Required actions:
[1] Print the essay on the heart as a site of knowing word for word.
[2] Return all of the rows below without changing anything, and leave out the pictures.
**** Source text ****
The Body as a Site of Knowing centered in the Heart
The Question That Changed Everything
Three years ago, while writing my dissertation, I asked a question that became a seed of lasting curiosity: “What does the field of my heart look like?” It wasn’t a technical question. It was a perceptual one—less about gathering information, and more about sensing. Less about what I knew, and more about how I came to know. This question continued to guide my personal inquiry, shaping the way I understood both learning and being.
Through my research—particularly in conversations with coaches who had experienced moments of profound connection with nature, with others, or with something greater than themselves—I began to notice a pattern. These moments of insight were often described not as thoughts, but as experiences located in the body, specifically in the heart. Participants described knowing that felt luminous, embodied, and spatial. Often, this knowing came with a sense of light or a defined shape—frequently a sphere.
**** Data section ****
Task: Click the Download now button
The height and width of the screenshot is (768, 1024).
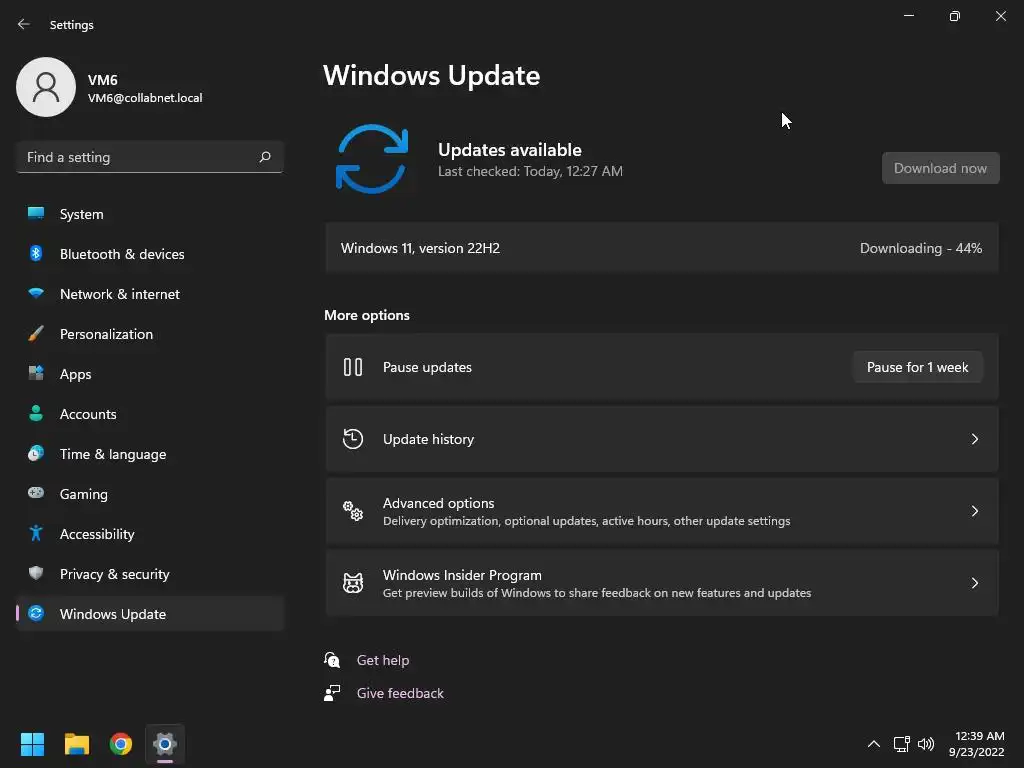Action: [940, 168]
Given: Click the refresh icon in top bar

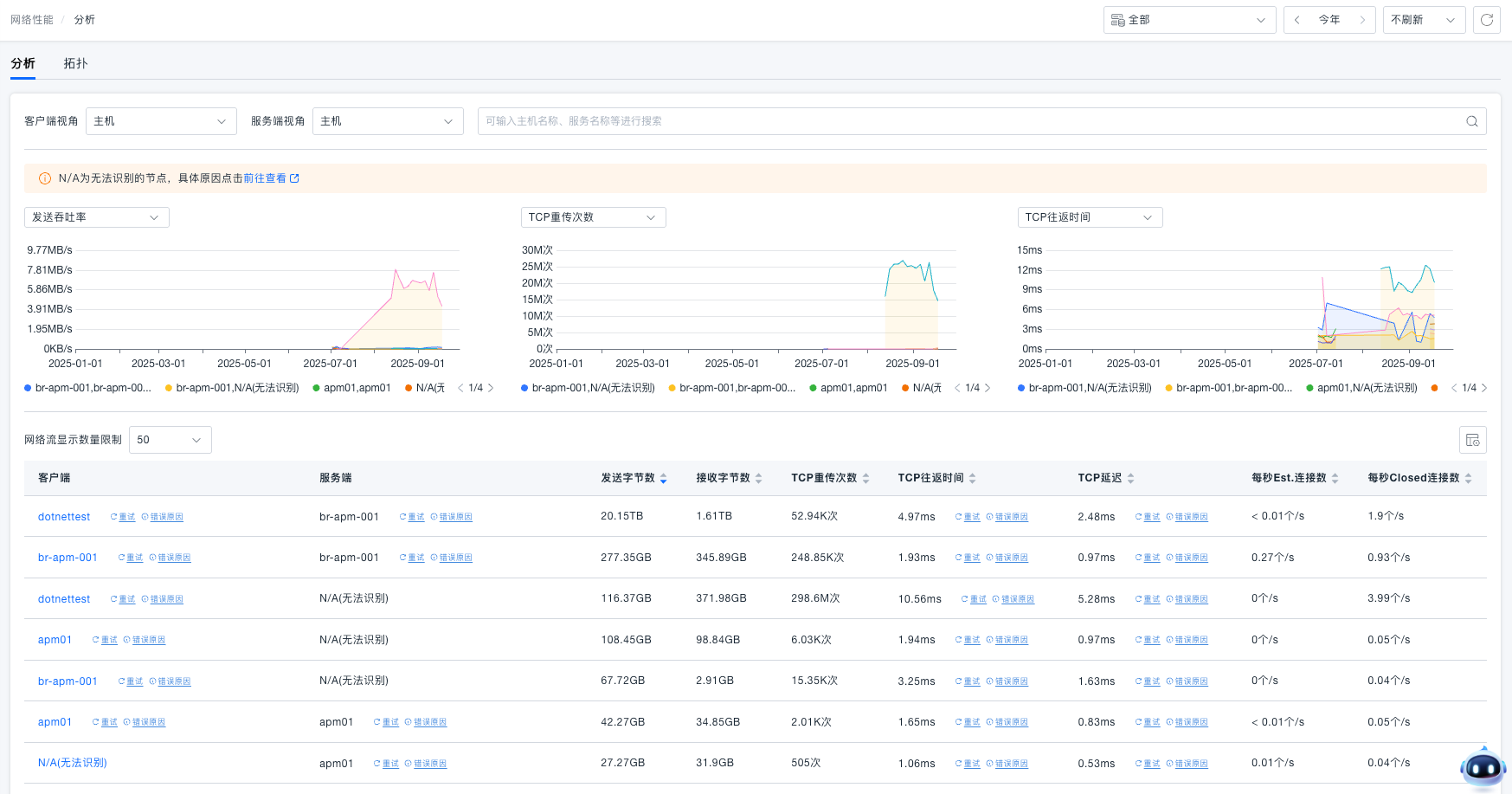Looking at the screenshot, I should [1486, 20].
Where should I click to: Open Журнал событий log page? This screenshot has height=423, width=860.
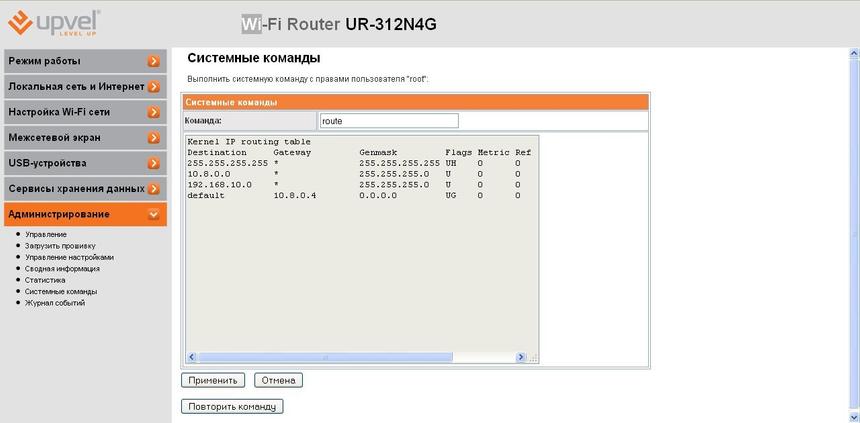pos(55,303)
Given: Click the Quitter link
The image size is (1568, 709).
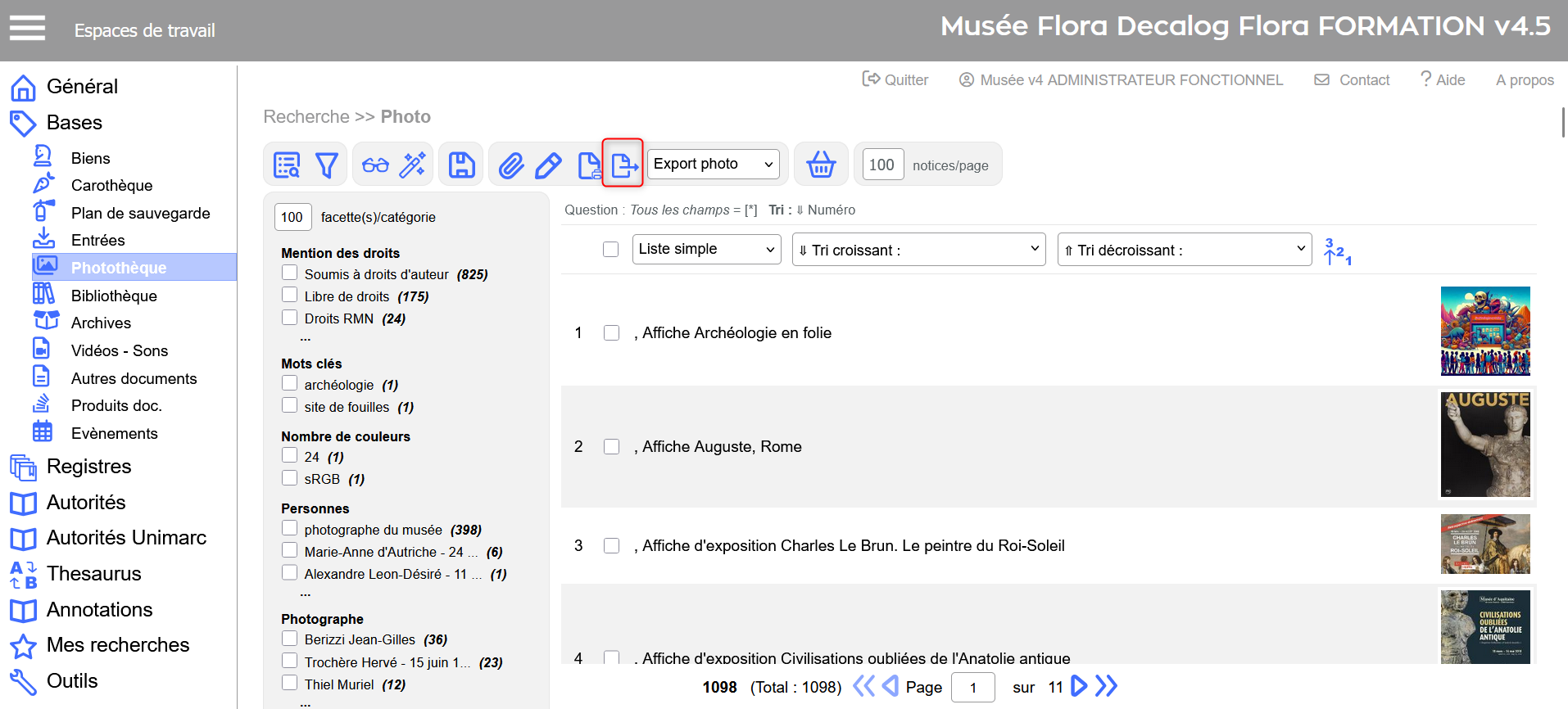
****
Correct answers:
[1]
The Body as a Site of Knowing centered in the Heart
The Question That Changed Everything
Three years ago, while writing my dissertation, I asked a question that became a seed of lasting curiosity: “What does the field of my heart look like?” It wasn’t a technical question. It was a perceptual one—less about gathering information, and more about sensing. Less about what I knew, and more about how I came to know. This question continued to guide my personal inquiry, shaping the way I understood both learning and being.
Through my research—particularly in conversations with coaches who had experienced moments of profound connection with nature, with others, or with something greater than themselves—I began to notice a pattern. These moments of insight were often described not as thoughts, but as experiences located in the body, specifically in the heart. Participants described knowing that felt luminous, embodied, and spatial. Often, this knowing came with a sense of light or a defined shape—frequently a sphere.

[2]
Task: Click the Download now button
The height and width of the screenshot is (768, 1024).
Action: [940, 168]
Given: Click the refresh icon in top bar

Looking at the screenshot, I should [1486, 20].
Where should I click to: Open Журнал событий log page? This screenshot has height=423, width=860.
pos(55,303)
Given: Click the Quitter link
The image size is (1568, 709).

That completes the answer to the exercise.